The Hemmings/Platholi lab in the Department of Anesthesiology at Weill Cornell Medicine is seeking two accomplished and motivated Postdoctoral Associates to join our neuropharmacology/neuroscience team in investigating the molecular, cellular, and functional mechanisms of anesthetic action.
Project one is to identify the functional consequences of anesthetic effects on synaptic transmission and plasticity. This research will explore transmitter-specific effects of general anesthetics at hippocampal synapses using molecular probes and optogenetic biosensors of exocytosis, Ca2+ dynamics and voltage. Changes in neural ensemble activity associated with these molecular mechanisms will be observed in vivo using fiber photometry. Opportunities also exist for experience in the electrophysiology and molecular biology of sodium channels.
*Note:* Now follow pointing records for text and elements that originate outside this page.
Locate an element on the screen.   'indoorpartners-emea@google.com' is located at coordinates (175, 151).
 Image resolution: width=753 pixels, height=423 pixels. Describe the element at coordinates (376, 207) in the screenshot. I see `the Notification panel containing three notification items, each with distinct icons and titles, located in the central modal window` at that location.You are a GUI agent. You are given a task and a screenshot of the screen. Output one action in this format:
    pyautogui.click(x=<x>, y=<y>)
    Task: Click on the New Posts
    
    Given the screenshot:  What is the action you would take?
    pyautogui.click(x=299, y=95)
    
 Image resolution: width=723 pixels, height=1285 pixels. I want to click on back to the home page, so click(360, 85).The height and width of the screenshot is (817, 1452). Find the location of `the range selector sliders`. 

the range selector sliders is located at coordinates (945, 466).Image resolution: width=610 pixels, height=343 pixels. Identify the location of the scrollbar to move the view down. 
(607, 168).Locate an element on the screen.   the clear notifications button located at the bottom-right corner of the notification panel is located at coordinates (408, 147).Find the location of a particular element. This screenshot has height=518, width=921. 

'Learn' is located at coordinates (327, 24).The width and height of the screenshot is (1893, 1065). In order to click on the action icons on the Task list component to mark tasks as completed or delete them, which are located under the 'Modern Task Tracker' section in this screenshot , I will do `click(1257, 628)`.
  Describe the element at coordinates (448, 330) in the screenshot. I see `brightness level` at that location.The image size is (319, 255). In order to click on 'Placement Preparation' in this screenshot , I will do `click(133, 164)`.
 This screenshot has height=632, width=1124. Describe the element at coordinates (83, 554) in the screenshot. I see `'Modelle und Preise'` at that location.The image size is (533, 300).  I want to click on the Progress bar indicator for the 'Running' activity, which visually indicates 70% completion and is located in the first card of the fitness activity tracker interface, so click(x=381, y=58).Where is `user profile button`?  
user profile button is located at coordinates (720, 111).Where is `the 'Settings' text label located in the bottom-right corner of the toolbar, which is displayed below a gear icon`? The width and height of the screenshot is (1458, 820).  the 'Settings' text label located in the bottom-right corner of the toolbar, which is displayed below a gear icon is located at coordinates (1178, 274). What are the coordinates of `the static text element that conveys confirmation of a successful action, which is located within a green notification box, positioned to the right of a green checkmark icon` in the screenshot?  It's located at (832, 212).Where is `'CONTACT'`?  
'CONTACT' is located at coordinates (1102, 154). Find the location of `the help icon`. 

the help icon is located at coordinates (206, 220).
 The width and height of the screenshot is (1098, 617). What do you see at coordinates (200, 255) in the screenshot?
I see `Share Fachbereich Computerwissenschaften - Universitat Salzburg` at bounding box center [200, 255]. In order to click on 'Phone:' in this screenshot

Project two is to identify changes in ion channel expression and function that coincide with hyperexcitability in early neurodegeneration and the role of general anesthetics as novel inhibitors of neuronal excitability in neurodegeneration. Research strategies will explore the function of sodium channels in early Alzheimer’s Disease using molecular biological techniques combined with in vivo Ca2+ imaging by fiber photometry and behavioral studies in transgenic mouse models.

Company

The Hemmings/Platholi lab in the Department of Anesthesiology at Weill Cornell Medicine is interested in the effects of general anesthetics on neurotransmitter release and on their interactions between specific pre- and post-synaptic proteins involved in the control of synaptic transmission and plasticity. We study these effects at the molecular, cellular, functional, and behavioral levels in isolated nerve terminals, brain slices, cultured cells and neurons, and animal models using molecular probes and optogenetic biosensors. Techniques include fluorescence imaging of exocytosis and Ca2+ dynamics, time-lapse imaging of dendritic spines, in-vivo neural ensemble activity using fiber photometry, and electro-physiological approaches.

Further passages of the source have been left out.